- Exercise description
Please rewrite everything from "Obesity is not" down to "and patient demographics." in the study summary on obesity and IV placement below, putting "peripheral intravenous lines" wherever "peripheral IVs" appears.

- Passage to read
--*--

Obesity is not associated with increased difficulty placing peripheral IVs in trauma activation patients



      Previous studies have identified obesity as a risk factor for difficult IV access, but this has not been studied in the acute trauma setting. The primary objective was to determine if obesity is associated with increased difficulty placing peripheral IVs in trauma patients. Secondary analysis evaluated IV difficulty and associations with nursing self-competence ratings, trauma experience, and patient demographics.


      Prospective, observational study at academic level I trauma center with 58,000 annual visits. Trauma activation patients between January and October of 2016 were included. Each nurse who attempted IV placement, completed anonymous 7 question survey, including trauma experience (years), self-competence and IV difficulty (Likert scales 1–5), and attempts. Demographic and clinical information was retrospectively collected from the EMR and nursing surveys. Descriptive statistics, chi-square tests, and spearman correlations were used.


      200 patients included in the study with 185 BMI calculations. 110 overweight (BMI > 25) and 48 obese (BMI > 30). 70 (35%) female, 149 (75%) white, average age 48. Increased BMI and IV difficulty displayed spearman correlation (ρ) of 0.026 (P = 0.72) suggesting against significant association. Increased trauma experience and self-competence ratings significantly correlated with decreased IV difficulty, ρ = −0.173 and −0.162 (P = 0.010 and 0.014). There was no statistically significant association with IV difficulty in regards to patient race, age, sex, or location of IV placement.


      Obesity was not associated with increased difficulty in placing peripheral IVs in trauma activation patients. Nurses with greater trauma experience and higher self-competence ratings, had less difficulty inserting IVs.

--*--

- Supplied records
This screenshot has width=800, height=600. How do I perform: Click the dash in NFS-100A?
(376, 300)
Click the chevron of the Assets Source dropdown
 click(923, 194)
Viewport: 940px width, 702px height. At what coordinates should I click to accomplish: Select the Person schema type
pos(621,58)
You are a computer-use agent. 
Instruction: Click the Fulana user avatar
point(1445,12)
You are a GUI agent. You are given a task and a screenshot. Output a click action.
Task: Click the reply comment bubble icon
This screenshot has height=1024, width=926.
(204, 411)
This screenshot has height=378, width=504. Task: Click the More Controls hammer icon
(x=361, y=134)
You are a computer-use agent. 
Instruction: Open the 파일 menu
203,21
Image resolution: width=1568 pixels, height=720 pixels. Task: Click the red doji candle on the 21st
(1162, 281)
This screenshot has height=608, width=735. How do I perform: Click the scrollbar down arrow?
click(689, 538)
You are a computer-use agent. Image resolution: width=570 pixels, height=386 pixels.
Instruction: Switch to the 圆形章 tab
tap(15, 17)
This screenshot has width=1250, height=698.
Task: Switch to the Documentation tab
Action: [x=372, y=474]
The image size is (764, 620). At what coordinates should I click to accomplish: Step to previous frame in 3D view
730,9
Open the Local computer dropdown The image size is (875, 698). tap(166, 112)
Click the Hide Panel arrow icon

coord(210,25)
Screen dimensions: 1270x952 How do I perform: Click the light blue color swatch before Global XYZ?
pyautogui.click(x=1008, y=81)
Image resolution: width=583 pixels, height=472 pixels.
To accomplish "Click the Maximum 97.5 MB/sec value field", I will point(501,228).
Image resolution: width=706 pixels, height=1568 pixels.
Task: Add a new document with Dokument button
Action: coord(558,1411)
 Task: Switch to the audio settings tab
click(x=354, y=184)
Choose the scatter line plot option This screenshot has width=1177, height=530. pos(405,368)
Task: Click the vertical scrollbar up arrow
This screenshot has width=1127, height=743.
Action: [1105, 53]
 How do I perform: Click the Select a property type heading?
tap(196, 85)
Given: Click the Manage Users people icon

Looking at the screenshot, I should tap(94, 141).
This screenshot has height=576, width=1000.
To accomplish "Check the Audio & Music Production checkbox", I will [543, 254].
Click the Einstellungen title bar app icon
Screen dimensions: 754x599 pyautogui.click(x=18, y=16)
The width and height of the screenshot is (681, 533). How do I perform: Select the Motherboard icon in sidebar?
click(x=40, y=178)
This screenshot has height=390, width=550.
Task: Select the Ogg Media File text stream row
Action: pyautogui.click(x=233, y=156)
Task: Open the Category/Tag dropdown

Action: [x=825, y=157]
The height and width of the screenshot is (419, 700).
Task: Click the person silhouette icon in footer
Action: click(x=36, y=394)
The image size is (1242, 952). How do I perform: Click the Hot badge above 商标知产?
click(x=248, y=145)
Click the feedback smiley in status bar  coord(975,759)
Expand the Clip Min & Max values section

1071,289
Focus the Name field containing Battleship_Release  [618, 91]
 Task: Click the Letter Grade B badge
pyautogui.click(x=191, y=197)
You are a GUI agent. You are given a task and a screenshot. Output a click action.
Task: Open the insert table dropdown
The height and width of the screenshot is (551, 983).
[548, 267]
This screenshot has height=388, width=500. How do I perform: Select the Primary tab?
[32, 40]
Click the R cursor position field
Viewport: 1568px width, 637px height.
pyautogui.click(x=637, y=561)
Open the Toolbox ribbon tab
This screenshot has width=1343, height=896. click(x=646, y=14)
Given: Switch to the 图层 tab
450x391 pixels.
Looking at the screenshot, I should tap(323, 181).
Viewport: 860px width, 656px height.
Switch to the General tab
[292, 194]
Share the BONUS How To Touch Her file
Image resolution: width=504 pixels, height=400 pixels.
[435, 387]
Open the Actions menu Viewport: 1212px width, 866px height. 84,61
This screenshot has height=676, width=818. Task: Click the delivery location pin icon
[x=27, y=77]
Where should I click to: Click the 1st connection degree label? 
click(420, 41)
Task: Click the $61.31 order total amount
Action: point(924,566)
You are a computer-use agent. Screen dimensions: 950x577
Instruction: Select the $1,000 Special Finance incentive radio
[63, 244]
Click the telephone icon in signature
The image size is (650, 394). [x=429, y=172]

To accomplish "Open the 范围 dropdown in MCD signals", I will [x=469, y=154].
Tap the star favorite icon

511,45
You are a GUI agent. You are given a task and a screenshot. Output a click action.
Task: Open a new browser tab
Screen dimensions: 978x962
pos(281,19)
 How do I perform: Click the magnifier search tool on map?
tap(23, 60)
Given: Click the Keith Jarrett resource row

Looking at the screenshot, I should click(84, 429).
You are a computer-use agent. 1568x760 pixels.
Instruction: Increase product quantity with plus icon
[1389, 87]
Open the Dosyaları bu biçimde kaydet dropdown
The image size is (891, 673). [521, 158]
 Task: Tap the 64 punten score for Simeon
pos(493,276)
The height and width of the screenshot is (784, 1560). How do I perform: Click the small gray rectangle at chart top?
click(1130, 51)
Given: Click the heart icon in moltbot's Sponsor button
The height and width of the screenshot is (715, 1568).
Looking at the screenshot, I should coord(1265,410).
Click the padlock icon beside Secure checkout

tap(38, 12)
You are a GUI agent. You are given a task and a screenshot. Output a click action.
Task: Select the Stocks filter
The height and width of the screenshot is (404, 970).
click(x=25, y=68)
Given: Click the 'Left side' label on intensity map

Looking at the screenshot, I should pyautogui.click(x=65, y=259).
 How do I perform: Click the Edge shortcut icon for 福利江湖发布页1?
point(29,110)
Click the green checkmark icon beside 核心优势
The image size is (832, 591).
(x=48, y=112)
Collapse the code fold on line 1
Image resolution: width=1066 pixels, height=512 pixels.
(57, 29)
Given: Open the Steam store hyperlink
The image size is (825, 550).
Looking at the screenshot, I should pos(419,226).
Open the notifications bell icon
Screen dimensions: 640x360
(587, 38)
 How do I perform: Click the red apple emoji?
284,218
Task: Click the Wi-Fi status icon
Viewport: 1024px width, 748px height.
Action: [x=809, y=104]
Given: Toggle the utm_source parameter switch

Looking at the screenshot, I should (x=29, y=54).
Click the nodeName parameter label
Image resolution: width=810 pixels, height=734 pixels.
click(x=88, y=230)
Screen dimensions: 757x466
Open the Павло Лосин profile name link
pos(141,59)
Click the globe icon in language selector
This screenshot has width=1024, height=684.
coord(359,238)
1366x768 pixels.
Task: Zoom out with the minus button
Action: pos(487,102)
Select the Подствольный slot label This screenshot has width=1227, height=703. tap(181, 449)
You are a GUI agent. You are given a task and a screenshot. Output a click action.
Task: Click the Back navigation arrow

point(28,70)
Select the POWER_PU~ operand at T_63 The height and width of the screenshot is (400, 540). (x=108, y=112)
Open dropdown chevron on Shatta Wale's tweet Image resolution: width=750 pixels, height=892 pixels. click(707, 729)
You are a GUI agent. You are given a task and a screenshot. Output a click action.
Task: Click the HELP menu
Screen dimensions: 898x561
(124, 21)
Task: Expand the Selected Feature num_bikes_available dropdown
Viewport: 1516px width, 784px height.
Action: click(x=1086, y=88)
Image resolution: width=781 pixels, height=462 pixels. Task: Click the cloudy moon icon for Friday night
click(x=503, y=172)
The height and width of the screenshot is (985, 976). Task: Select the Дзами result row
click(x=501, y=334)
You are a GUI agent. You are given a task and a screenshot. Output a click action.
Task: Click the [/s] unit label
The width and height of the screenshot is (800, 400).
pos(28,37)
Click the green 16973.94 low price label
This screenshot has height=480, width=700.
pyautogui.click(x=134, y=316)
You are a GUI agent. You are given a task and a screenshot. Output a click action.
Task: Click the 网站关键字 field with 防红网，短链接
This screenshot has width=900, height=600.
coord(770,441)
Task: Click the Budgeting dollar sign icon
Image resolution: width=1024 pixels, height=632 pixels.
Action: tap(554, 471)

--*--

- Task result
Obesity is not associated with increased difficulty placing peripheral intravenous lines in trauma activation patients



      Previous studies have identified obesity as a risk factor for difficult IV access, but this has not been studied in the acute trauma setting. The primary objective was to determine if obesity is associated with increased difficulty placing peripheral intravenous lines in trauma patients. Secondary analysis evaluated IV difficulty and associations with nursing self-competence ratings, trauma experience, and patient demographics.